The toughest part of any year is coping with the loss of loved ones. Two great area coaches passed away this year: Dan Honeycutt and Sam Bell.

Dan Honeycutt died May 15 in a tractor accident on his farm. He was 68. Honeycutt grew up in Coats and graduated from Coats Union School in 1968 and returned to Coats Union to teach agriculture and coach softball. Honeycutt was the winningest softball coach in the state during his years at Coats Union.

Later, he became principal of Triton High School and also coached the Hawks’ softball team. Under his tutelage, Triton won 11 conference championships and made 12 state playoffs appearances.

Honeycutt had an impact on many people in the community, but perhaps none more than the Coats IGA men’s softball teams. Honeycutt put the team together in the 1980s from a group of students in his agriculture classes. Those teams dominated local leagues throughout the decade. Just six days before Honeycutt’s death, the group reunited for the first time, sharing memories about the good old days.

“Dan Honeycutt did an amazing job,” said Robert Pleasant, one of the former Coats IGA players. “[He] was the one who was able to manage and keep everybody satisfied and happy.”

Sam Bell died Sept. 7 at Duke University Medical Center. He grew up in Godwin and taught in Harnett County schools for over 30 years. He started teaching at Lafayette High School in 1975 and coached the track and field team for two years. Then the school was dissolved into Harnett Central High School, where he continued to teach and coach for more than three decades. He also coached cross country for four years and served as an assistant on the football team for 29 years.

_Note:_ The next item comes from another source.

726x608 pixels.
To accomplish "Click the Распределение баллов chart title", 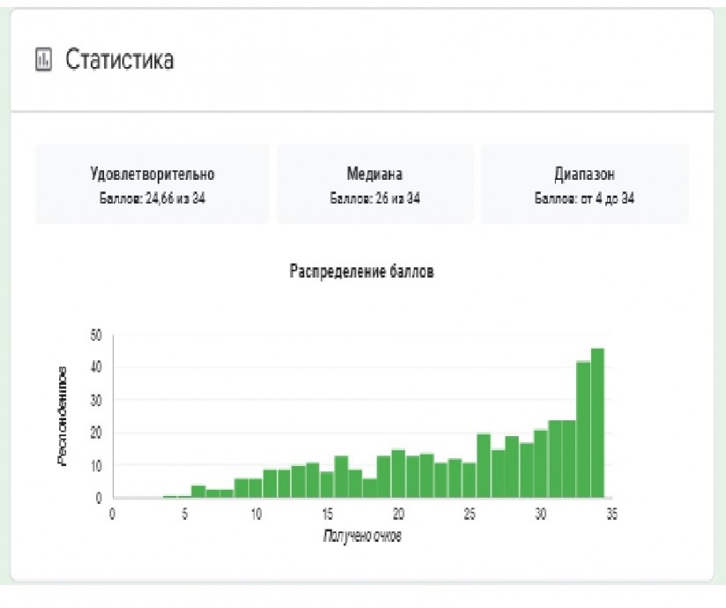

Bell’s teams performed very well over the years, but he was never one to take much credit. Instead, he’d praise the athletes he felt lucky to coach. He was so passionate about coaching that he continued to do so three years after retiring from teaching in 2007. Even as his health dwindled, he still did everything he could to help the program and was a big part in getting the school a new track facility.

“I am unapologetically thankful for the interaction he had in my life,” said Nicole Hudson, a former Harnett Central high jumper who now coaches at UNC. “Part of being a great educator and coach is, you get to live forever through the lives of the people you touch.”